- _REQUEST_
Convert the lines of the material below into a numbered list, leaving out any blank lines.

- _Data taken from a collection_
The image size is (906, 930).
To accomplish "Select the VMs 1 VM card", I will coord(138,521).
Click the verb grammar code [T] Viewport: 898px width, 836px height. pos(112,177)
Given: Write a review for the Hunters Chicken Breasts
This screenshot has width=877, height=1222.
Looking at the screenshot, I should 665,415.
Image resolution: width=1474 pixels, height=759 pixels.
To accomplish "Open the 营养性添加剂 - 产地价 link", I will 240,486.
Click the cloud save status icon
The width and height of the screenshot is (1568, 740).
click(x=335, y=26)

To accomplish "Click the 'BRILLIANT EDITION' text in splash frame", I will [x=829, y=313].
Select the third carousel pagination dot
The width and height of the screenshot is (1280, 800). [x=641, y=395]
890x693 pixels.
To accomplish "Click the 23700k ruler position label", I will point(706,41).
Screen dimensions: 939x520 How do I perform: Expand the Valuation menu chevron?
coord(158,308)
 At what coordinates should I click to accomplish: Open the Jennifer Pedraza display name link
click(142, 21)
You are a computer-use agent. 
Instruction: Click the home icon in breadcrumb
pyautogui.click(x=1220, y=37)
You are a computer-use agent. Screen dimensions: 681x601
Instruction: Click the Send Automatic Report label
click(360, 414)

- _CORRECT RESPONSE_
1. The image size is (906, 930).
2. To accomplish "Select the VMs 1 VM card", I will coord(138,521).
3. Click the verb grammar code [T] Viewport: 898px width, 836px height. pos(112,177)
4. Given: Write a review for the Hunters Chicken Breasts
5. This screenshot has width=877, height=1222.
6. Looking at the screenshot, I should 665,415.
7. Image resolution: width=1474 pixels, height=759 pixels.
8. To accomplish "Open the 营养性添加剂 - 产地价 link", I will 240,486.
9. Click the cloud save status icon
10. The width and height of the screenshot is (1568, 740).
11. click(x=335, y=26)
12. To accomplish "Click the 'BRILLIANT EDITION' text in splash frame", I will [x=829, y=313].
13. Select the third carousel pagination dot
14. The width and height of the screenshot is (1280, 800). [x=641, y=395]
15. 890x693 pixels.
16. To accomplish "Click the 23700k ruler position label", I will point(706,41).
17. Screen dimensions: 939x520 How do I perform: Expand the Valuation menu chevron?
18. coord(158,308)
19.  At what coordinates should I click to accomplish: Open the Jennifer Pedraza display name link
20. click(142, 21)
21. You are a computer-use agent. 
22. Instruction: Click the home icon in breadcrumb
23. pyautogui.click(x=1220, y=37)
24. You are a computer-use agent. Screen dimensions: 681x601
25. Instruction: Click the Send Automatic Report label
26. click(360, 414)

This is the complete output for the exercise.